The role of friction in rolling

Friction plays a paradoxical double role in rolling. On one hand, friction at the contact is what makes rolling possible at all: it supplies the torque that spins the body up so that $\omega R$ keeps pace with $v_{cm}$. Without friction, a body placed on an incline would simply slide, not roll. On the other hand, in pure rolling this friction is static friction, and the point at which it acts — the contact point — is instantaneously at rest.

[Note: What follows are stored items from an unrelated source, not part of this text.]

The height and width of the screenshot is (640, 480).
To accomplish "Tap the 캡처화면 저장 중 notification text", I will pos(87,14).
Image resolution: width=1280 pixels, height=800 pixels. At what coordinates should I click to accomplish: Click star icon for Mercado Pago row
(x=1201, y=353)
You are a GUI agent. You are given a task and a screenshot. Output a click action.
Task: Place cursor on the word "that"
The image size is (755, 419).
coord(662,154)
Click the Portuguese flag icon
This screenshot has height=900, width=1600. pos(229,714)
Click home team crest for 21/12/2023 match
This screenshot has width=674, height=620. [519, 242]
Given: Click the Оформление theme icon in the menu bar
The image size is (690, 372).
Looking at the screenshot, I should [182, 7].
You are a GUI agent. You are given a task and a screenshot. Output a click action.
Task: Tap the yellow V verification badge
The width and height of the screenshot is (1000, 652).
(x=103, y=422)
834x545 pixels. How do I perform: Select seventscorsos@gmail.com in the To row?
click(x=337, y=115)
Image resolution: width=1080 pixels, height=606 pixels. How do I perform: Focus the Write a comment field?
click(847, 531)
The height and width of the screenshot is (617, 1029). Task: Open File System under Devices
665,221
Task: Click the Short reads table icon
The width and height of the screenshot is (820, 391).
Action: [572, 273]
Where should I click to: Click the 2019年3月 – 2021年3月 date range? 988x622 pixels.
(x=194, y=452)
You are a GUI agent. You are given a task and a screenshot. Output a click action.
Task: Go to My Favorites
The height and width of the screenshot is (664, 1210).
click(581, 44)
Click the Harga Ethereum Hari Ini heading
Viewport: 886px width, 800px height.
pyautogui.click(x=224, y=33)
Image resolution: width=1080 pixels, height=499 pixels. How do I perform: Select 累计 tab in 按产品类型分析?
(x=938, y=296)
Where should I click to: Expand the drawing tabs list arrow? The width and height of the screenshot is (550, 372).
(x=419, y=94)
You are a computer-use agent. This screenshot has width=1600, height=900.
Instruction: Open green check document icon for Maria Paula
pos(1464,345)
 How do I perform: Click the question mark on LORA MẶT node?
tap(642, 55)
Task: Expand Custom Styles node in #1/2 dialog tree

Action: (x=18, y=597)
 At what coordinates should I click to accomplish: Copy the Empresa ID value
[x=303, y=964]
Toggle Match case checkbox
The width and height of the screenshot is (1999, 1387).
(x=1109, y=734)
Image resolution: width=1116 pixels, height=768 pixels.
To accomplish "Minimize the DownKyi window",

A force does work only when its point of application moves. Since the contact point has zero velocity, the static friction there does no work. This is the deep reason NIOS can apply straightforward energy conservation to a body rolling down an incline: "the loss of energy due to friction is small and can be neglected" in ideal rolling, so the potential energy at the top equals the kinetic energy at the bottom.

Rolling down an incline

Consider a body of mass $M$, radius $R$ and moment of inertia $I = Mk^2$ released from rest at height $h$ on an incline of angle $\theta$. NIOS Example 7.8 applies energy conservation: the potential energy at the top equals the total kinetic energy at the bottom,

$$ Mgh = \tfrac{1}{2}Mv^2 + \tfrac{1}{2}I\omega^2 . $$

Using $v=\omega R$ and $I = Mk^2$, the right side becomes $\tfrac{1}{2}Mv^2(1+k^2/R^2)$, so the speed at the bottom is

$$ v = \sqrt{\dfrac{2gh}{\,1 + k^2/R^2\,}} . $$

This speed depends only on $h$ and the shape factor $k^2/R^2$ — mass and radius cancel completely. NIOS makes the point for a hoop: its speed at the bottom is "independent of mass and radius", so "a hoop of any material and any radius rolls down with the same speed on the inclined plane."

A body of radius $R$ and shape factor $k^2/R^2$ rolling down an incline of angle $\theta$ from height $h$. The acceleration of the centre is $a = g\sin\theta/(1+k^2/R^2)$, independent of mass and radius.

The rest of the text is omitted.